The Intruders | |
Director: | Lee Robinson |
Producer: | Lee Robinson Joy Cavill |
Screenplay: | Lee Robinson |
Story: | Ross Napier |
Starring: | Ed Devereaux |
Music: | Eric Jupp |
Cinematography: | Peter Menzies Ron & Valerie Taylor (underwater) |
Editing: | Don Saunders |
Distributor: | Regent Films (Australia) Children's Film Foundation (UK) |
Studio: | Woomera Productions |
Runtime: | 100 mins (original version) 70 mins (UK version) |
Country: | Australia |
Language: | English |
The Intruders (also known as Skippy and the Intruders) is a 1969 Australian film directed by Lee Robinson. It is a spin-off of the popular Skippy the Bush Kangaroo TV series.[1] [2]
A gang of criminals led by Meredith is looking for sunken treasure off Mallacoota, pretending to be diving for abalone. Sonny, son of Matt Hammond, the Chief Ranger of Waratah National Park, investigates with their family friend, Clancy. Sonny and Clancy are kidnapped. Skippy comes to the rescue. After a speedboat chase and a fight in the sand dunes, Meredith is captured.
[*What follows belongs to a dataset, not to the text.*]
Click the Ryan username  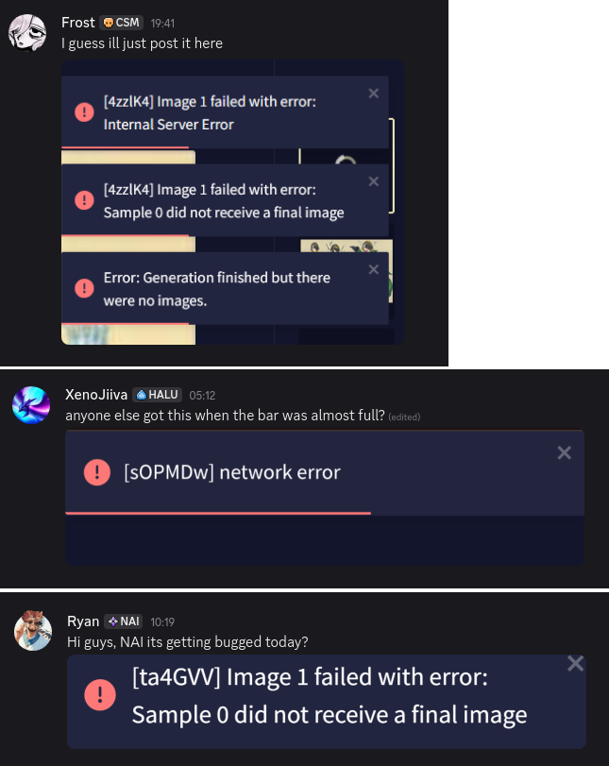83,621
Filming began in October 1968 using the same crew and locations as the TV series. Additional location shooting was done at Mallacoota in Victoria, some 470 km south of the fictional Waratah National Park (Ku-ring-gai Chase) and in Sydney.
The cinema release of the film was promoted with personal appearances from Skippy.[3]
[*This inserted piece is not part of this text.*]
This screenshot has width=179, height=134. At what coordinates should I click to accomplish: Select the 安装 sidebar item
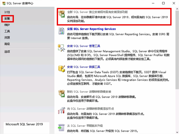pos(7,19)
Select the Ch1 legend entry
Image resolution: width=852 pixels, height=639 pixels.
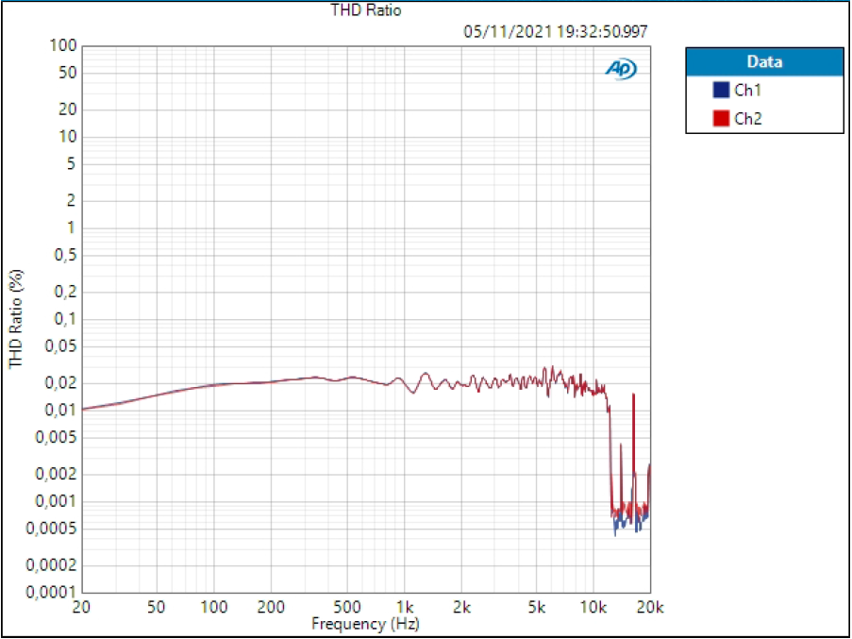[x=743, y=90]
The Age called it "quite a pleasant adventure for the younger set" but Lee Robinson "slow paces the indoor talk which is too formal and deliberate for a telly-raised generation. In fact, some snipping with the scissors would do wonders here, even if it meant sacrificing the "A" feature length the producers aimed for."[4]
Filmink thought it "made the cardinal error of barely using Skippy in the film."[5]
The film failed to match the popularity of the TV series and was not a box office success.[6] John McCallum later claimed they:
Got the money back on the film but we thought it would be a bigger success in the cinema. If they could see it for nothing at home, the Mums and Dads weren't too keen to take the kids and pay at the cinema. We sold it to the Children's Film Foundation in England and they did well with it. They cut it down to a 60-minute version and played in Saturday mornings in the cinemas.[7]In 1976 Robinson said the film had been sold to network television in the US but had not recouped its costs and was "unlikely to" although he felt the short version "was a very good film... it really goes crack along." Robinson put the financial failure down to the fact the series was still being made at the time.[8]